Balgir (2004) designates tribes as Australoid or Proto-Australoid according to language family:
It may be mentioned here that the major scheduled tribes of Orissa belong to three linguistic groups, namely, Indo-Aryan or Indo-Europeans, i.e. Non-Australoid, Austro-Asiatic (Mundari) speakers, i.e. Proto-Australoid, and Dravidian (Gondi or Kuvi) speakers, i.e. Australoid. Proto-Australoid racial group includes Bhumiz, Gadaba, Juang, Kharia, Koda, Kolha, Mahali, Mirdha, Munda, Santal and Saora tribes.

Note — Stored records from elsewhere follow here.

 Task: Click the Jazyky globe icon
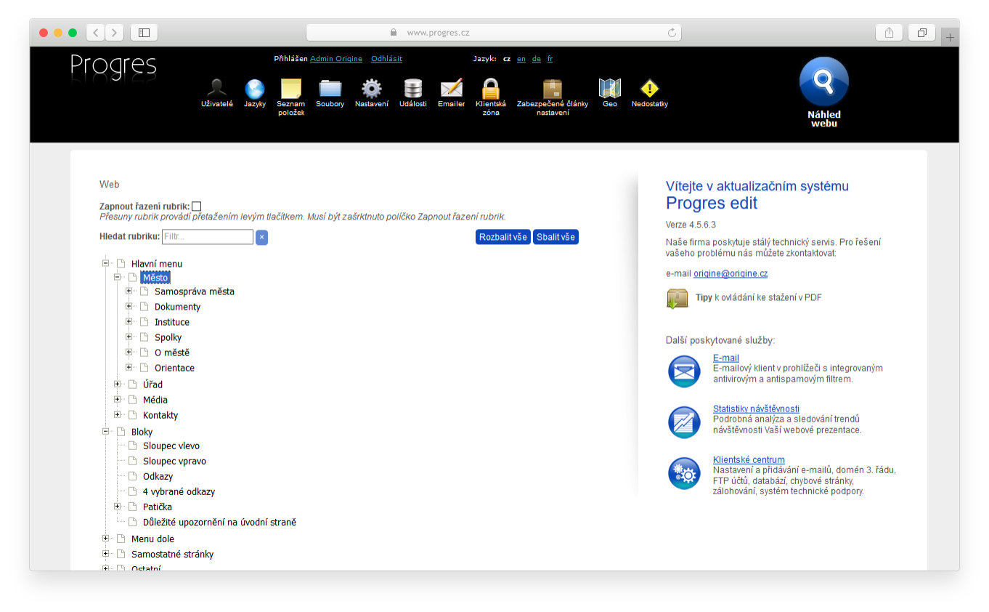(x=255, y=89)
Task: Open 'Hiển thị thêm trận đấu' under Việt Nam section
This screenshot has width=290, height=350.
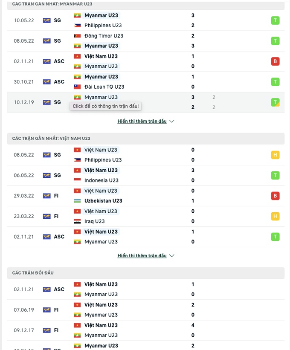Action: coord(142,256)
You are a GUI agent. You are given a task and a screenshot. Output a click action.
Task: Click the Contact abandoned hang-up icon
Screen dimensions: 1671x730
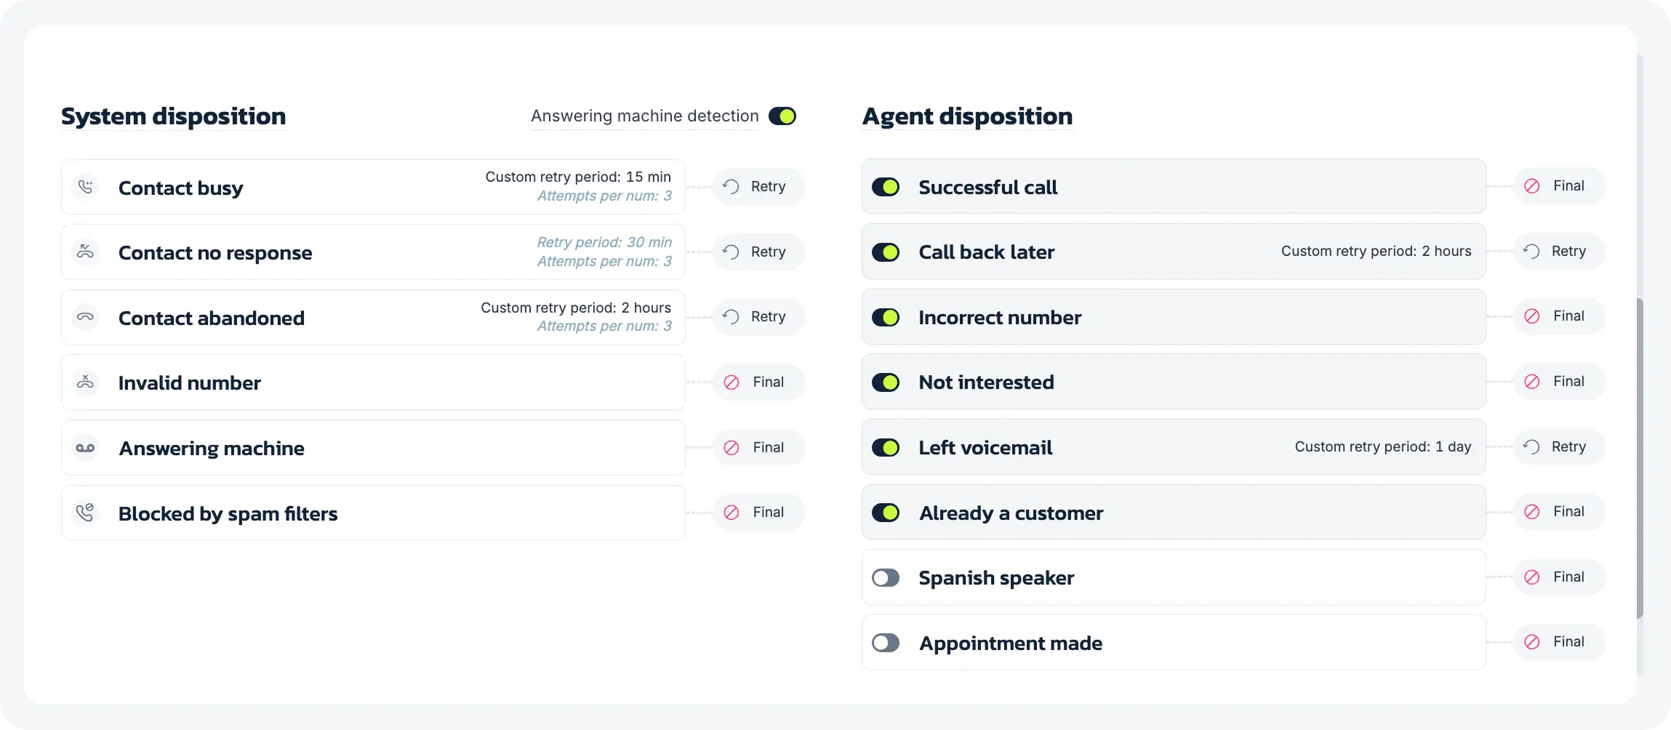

Tribes like Bathudi, Bhatra, Binjhal, Bhuyan, Lodha and Saunti belong to non-Australoid racial stock while Australoid racial stock is represented by Gond, Kondha, Kissan, Oraon, Poraja and Pentia Halva tribes.
A 2006 CFSL research article which assessed "3522 individuals belonging to 54 (23 belonging to the Austro-Asiatic, 18 to Dravidian, 7 to Tibeto-Burman and 24 to Indo-European linguistic groups) endogamous Indian populations, representing all major ethnic, linguistic and geographic groups" for genetic variations to support such classifications found no conclusive evidence. It further summed that "the absence of genetic markers to support the general clustering of population groups based on ethnic, linguistic, geographic or socio-cultural affiliations" undermines the broad groupings based on such affiliations that exist in population genetic studies and forensic databases.